By Ron Johnson
February 5, 2013 in Web Hosting
A surprising number of websites are lacking proper security. Website security tools should be a standard component on any website, especially when you are handling personal, financial or other sensitive user data. Even if you just have a small website, when you’re handling customer data, you are a target for hackers. Without appropriate security, your website is wide open to attacks.
It starts with malware of viruses infecting your desktop computer – from there, they can spread to your email account and website. This is what makes strong antivirus software so important. Antivirus software will regularly scan your computer and constantly monitor for potential threats. When your antivirus software finds something suspicious it can bring the threat to your attention and in many cases remove and quarantine the threat right away.

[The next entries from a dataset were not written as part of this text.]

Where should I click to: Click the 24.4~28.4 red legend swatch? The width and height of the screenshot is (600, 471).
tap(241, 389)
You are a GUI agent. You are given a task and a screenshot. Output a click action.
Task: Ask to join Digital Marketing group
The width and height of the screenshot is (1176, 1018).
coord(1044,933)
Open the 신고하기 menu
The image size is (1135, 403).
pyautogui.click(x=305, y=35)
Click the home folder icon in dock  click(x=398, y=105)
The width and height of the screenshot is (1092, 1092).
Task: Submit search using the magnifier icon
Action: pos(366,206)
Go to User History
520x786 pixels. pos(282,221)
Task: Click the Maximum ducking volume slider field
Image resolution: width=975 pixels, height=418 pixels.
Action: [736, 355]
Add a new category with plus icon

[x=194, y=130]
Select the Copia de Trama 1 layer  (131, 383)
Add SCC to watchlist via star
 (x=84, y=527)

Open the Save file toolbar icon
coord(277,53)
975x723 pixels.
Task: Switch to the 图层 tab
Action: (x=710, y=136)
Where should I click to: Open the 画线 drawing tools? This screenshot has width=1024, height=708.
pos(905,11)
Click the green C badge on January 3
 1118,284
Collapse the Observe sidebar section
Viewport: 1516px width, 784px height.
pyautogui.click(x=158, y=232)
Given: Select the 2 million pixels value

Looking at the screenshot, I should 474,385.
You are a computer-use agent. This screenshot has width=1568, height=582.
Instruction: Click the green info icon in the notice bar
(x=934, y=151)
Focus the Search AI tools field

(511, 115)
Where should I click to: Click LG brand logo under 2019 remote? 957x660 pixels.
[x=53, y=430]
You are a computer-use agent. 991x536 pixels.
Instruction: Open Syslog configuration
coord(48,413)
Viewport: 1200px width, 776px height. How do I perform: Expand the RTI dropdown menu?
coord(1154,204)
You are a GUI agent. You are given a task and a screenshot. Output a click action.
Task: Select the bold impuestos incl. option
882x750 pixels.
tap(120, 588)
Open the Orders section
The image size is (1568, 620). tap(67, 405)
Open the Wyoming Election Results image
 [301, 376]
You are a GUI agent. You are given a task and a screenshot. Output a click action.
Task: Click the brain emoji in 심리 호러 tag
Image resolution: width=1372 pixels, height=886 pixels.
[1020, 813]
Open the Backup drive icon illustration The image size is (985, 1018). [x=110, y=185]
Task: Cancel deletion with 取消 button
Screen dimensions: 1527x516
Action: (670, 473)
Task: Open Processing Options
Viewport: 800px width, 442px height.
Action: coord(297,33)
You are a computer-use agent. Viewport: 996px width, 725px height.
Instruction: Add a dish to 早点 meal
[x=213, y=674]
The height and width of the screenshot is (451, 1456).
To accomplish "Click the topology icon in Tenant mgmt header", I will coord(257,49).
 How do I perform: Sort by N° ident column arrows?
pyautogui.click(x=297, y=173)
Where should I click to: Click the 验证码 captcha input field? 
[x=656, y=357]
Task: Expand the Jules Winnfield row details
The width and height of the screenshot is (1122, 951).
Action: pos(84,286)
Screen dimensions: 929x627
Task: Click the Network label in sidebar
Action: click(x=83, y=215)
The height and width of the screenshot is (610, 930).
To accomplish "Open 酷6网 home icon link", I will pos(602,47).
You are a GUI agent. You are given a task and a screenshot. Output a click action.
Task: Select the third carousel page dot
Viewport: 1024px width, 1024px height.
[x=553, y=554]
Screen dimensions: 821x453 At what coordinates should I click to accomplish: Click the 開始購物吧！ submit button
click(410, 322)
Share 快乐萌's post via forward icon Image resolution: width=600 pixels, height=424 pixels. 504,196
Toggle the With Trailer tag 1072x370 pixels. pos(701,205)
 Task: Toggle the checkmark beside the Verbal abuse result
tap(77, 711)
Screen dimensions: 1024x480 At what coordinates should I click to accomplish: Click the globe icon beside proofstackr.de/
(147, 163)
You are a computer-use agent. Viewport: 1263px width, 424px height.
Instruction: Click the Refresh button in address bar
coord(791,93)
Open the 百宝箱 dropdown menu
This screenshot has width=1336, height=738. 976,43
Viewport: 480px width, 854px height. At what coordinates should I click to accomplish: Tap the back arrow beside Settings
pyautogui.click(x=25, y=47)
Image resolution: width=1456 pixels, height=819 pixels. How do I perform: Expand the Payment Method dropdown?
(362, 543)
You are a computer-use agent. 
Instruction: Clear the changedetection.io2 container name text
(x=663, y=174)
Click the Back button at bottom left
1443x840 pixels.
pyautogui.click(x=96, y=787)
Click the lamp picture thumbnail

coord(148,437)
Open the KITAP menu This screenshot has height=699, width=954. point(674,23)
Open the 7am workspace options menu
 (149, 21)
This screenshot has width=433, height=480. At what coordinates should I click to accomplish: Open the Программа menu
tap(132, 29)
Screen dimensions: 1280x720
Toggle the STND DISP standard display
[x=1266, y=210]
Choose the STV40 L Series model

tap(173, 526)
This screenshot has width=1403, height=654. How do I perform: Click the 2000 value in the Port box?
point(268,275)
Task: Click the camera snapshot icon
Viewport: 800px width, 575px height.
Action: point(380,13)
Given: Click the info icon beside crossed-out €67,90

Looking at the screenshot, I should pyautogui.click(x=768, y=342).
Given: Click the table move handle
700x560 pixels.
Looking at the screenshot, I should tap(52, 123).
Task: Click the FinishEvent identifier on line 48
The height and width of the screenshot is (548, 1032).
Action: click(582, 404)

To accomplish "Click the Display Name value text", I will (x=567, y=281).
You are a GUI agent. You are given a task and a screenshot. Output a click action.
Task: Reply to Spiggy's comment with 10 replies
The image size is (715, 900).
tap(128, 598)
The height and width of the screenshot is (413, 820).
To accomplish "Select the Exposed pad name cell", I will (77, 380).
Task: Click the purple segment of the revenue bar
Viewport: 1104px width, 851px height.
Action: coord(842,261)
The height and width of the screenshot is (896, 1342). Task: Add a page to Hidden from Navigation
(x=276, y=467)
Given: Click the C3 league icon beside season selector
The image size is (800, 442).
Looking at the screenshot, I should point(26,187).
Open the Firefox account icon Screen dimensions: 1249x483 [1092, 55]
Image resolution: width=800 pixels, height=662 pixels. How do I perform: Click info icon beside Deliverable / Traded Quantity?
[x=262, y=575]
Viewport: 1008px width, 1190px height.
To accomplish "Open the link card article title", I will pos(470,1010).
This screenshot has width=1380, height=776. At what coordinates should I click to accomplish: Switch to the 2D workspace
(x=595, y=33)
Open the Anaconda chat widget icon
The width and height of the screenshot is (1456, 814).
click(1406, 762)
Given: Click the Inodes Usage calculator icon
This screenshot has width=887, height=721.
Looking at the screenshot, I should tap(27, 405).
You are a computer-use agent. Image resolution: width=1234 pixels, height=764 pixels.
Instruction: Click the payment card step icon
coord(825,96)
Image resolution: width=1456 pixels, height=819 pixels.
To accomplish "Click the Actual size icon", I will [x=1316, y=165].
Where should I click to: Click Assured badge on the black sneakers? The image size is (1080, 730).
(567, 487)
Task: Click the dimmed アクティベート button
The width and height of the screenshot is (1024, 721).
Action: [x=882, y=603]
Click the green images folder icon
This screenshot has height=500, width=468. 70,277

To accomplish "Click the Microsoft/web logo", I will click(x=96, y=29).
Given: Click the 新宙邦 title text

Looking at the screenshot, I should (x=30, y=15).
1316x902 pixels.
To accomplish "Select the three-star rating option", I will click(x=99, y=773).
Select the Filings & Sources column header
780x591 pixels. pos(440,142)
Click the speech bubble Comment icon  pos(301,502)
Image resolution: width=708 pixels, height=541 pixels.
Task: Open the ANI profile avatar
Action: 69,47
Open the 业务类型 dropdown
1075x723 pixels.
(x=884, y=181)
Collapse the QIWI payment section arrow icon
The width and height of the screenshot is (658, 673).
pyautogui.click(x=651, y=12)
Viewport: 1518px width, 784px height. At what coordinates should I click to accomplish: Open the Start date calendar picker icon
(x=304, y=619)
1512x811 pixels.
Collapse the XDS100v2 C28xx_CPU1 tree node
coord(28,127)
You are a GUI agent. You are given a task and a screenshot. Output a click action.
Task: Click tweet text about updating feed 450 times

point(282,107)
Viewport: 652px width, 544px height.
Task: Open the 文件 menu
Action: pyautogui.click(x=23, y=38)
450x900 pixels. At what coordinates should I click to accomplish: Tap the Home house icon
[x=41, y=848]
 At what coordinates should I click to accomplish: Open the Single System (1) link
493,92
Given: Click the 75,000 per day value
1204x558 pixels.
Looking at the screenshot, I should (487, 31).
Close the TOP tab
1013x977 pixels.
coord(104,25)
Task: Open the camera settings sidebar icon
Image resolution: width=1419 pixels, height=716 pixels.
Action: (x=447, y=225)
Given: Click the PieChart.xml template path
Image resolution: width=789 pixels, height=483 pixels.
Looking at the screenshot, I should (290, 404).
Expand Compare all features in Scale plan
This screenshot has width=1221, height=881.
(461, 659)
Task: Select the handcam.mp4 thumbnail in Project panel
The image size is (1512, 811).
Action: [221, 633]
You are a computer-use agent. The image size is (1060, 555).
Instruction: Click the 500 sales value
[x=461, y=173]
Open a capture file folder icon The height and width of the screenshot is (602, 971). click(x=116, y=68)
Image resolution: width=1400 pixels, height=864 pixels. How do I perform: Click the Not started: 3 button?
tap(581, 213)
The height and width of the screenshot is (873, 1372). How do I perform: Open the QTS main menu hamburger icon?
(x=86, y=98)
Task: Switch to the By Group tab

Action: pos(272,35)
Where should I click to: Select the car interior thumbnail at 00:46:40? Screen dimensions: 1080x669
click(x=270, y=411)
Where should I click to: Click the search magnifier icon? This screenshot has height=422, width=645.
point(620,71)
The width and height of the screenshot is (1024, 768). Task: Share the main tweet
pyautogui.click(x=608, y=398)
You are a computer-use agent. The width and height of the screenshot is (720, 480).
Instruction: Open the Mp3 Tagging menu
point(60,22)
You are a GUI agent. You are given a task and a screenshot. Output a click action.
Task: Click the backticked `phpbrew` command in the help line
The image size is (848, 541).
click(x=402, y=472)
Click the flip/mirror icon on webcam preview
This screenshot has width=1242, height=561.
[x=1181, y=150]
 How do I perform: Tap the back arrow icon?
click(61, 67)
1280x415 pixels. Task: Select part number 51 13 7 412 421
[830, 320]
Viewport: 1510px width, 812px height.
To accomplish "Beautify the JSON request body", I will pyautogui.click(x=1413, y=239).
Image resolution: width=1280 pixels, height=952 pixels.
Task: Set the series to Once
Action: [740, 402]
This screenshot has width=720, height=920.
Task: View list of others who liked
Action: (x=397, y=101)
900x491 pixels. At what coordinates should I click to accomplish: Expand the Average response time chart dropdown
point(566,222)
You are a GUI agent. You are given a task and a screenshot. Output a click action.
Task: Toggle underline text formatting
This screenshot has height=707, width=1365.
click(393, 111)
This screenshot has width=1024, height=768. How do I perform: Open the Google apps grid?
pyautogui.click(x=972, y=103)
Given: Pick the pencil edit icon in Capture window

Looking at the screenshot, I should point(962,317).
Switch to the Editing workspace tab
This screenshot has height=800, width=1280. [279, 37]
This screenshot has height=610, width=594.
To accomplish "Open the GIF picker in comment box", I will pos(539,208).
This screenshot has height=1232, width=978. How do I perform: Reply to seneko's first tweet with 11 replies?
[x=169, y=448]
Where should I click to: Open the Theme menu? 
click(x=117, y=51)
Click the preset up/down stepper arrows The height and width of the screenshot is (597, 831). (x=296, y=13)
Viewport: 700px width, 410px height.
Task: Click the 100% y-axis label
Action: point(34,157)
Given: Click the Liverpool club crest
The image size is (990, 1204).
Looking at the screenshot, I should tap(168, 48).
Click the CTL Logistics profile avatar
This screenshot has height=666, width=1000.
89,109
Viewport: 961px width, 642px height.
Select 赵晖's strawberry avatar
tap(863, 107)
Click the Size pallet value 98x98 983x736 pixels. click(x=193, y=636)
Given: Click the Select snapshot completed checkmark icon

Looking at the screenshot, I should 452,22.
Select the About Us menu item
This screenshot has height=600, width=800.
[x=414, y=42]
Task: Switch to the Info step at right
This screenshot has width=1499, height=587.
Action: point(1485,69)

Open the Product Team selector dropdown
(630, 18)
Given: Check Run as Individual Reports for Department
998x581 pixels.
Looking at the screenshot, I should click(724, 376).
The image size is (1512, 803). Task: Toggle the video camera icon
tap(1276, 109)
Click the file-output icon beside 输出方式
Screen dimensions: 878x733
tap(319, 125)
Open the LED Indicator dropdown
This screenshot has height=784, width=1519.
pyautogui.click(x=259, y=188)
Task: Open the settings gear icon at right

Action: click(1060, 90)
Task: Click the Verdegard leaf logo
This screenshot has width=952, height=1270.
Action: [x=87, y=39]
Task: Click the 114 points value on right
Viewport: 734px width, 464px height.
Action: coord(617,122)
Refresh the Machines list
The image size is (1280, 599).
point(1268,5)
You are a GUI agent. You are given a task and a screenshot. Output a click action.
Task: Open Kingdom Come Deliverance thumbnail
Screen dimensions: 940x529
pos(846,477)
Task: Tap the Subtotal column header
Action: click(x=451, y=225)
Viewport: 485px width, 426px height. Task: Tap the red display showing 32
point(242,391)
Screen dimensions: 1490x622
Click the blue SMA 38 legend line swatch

Software also offers updates for their programs when bugs are fixed and security holes are patched. Typically your software programs will automatically alert you when updates are available. Whenever a security update is published for your software, make the time to get it. Updates patch weaknesses and other problems that expose holes for hackers to take advantage against, and prevent you from new viruses.
It’s also important for your computer to have a solid firewall. A firewall is a barrier between your computer and the outside world. When a program on your computer attempts to access the Internet or your own network, it must first be allowed by the firewall. Firewalls protect your computer from unauthorized access, and prevent infected computers from spreading. Antivirus software often includes a firewall.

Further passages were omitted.